Data items:
>> Begin

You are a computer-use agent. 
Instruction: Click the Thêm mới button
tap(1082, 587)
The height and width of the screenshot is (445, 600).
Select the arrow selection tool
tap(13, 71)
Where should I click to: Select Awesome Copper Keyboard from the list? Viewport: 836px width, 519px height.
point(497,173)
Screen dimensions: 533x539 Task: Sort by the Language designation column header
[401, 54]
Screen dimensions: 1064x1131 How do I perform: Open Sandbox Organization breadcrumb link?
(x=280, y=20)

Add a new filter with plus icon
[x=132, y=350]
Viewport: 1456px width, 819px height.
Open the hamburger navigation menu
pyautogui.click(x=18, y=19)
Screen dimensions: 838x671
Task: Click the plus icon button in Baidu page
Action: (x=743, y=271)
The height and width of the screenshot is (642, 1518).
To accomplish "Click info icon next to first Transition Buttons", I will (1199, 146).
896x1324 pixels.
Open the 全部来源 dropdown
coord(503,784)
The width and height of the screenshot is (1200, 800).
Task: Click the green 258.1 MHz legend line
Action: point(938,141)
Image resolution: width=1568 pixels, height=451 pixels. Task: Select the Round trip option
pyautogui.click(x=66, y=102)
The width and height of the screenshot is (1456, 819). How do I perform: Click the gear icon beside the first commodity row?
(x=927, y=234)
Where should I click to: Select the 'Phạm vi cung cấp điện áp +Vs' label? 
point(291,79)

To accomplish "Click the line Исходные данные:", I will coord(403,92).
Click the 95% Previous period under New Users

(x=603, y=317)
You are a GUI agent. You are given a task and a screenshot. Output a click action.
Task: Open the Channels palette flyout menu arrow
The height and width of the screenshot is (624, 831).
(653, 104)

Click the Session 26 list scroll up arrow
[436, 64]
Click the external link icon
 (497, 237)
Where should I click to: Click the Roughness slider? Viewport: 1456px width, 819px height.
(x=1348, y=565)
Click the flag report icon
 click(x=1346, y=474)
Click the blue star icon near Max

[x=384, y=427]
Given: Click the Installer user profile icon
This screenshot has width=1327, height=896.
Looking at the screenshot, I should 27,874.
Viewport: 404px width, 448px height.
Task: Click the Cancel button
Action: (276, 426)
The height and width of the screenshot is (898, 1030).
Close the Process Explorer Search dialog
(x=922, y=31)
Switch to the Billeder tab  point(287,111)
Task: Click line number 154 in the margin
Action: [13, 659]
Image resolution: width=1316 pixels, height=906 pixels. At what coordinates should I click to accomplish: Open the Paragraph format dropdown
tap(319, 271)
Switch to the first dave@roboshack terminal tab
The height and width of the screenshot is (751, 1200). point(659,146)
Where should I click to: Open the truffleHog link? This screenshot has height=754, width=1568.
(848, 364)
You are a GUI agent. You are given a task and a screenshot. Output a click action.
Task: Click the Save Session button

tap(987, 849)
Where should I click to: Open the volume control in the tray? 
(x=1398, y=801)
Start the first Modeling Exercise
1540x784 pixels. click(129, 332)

>> End

EXERCISE REQUIREMENTS → Rewrite the listing above as a JSON list of strings, with one string for each of its lines and the blank lines left out.

SOLUTION →
[
  "You are a computer-use agent. ",
  "Instruction: Click the Thêm mới button",
  "tap(1082, 587)",
  "The height and width of the screenshot is (445, 600).",
  "Select the arrow selection tool",
  "tap(13, 71)",
  "Where should I click to: Select Awesome Copper Keyboard from the list? Viewport: 836px width, 519px height.",
  "point(497,173)",
  "Screen dimensions: 533x539 Task: Sort by the Language designation column header",
  "[401, 54]",
  "Screen dimensions: 1064x1131 How do I perform: Open Sandbox Organization breadcrumb link?",
  "(x=280, y=20)",
  "Add a new filter with plus icon",
  "[x=132, y=350]",
  "Viewport: 1456px width, 819px height.",
  "Open the hamburger navigation menu",
  "pyautogui.click(x=18, y=19)",
  "Screen dimensions: 838x671",
  "Task: Click the plus icon button in Baidu page",
  "Action: (x=743, y=271)",
  "The height and width of the screenshot is (642, 1518).",
  "To accomplish \"Click info icon next to first Transition Buttons\", I will (1199, 146).",
  "896x1324 pixels.",
  "Open the 全部来源 dropdown",
  "coord(503,784)",
  "The width and height of the screenshot is (1200, 800).",
  "Task: Click the green 258.1 MHz legend line",
  "Action: point(938,141)",
  "Image resolution: width=1568 pixels, height=451 pixels. Task: Select the Round trip option",
  "pyautogui.click(x=66, y=102)",
  "The width and height of the screenshot is (1456, 819). How do I perform: Click the gear icon beside the first commodity row?",
  "(x=927, y=234)",
  "Where should I click to: Select the 'Phạm vi cung cấp điện áp +Vs' label? ",
  "point(291,79)",
  "To accomplish \"Click the line Исходные данные:\", I will coord(403,92).",
  "Click the 95% Previous period under New Users",
  "(x=603, y=317)",
  "You are a GUI agent. You are given a task and a screenshot. Output a click action.",
  "Task: Open the Channels palette flyout menu arrow",
  "The height and width of the screenshot is (624, 831).",
  "(653, 104)",
  "Click the Session 26 list scroll up arrow",
  "[436, 64]",
  "Click the external link icon",
  " (497, 237)",
  "Where should I click to: Click the Roughness slider? Viewport: 1456px width, 819px height.",
  "(x=1348, y=565)",
  "Click the flag report icon",
  " click(x=1346, y=474)",
  "Click the blue star icon near Max",
  "[x=384, y=427]",
  "Given: Click the Installer user profile icon",
  "This screenshot has width=1327, height=896.",
  "Looking at the screenshot, I should 27,874.",
  "Viewport: 404px width, 448px height.",
  "Task: Click the Cancel button",
  "Action: (276, 426)",
  "The height and width of the screenshot is (898, 1030).",
  "Close the Process Explorer Search dialog",
  "(x=922, y=31)",
  "Switch to the Billeder tab  point(287,111)",
  "Task: Click line number 154 in the margin",
  "Action: [13, 659]",
  "Image resolution: width=1316 pixels, height=906 pixels. At what coordinates should I click to accomplish: Open the Paragraph format dropdown",
  "tap(319, 271)",
  "Switch to the first dave@roboshack terminal tab",
  "The height and width of the screenshot is (751, 1200). point(659,146)",
  "Where should I click to: Open the truffleHog link? This screenshot has height=754, width=1568.",
  "(848, 364)",
  "You are a GUI agent. You are given a task and a screenshot. Output a click action.",
  "Task: Click the Save Session button",
  "tap(987, 849)",
  "Where should I click to: Open the volume control in the tray? ",
  "(x=1398, y=801)",
  "Start the first Modeling Exercise",
  "1540x784 pixels. click(129, 332)"
]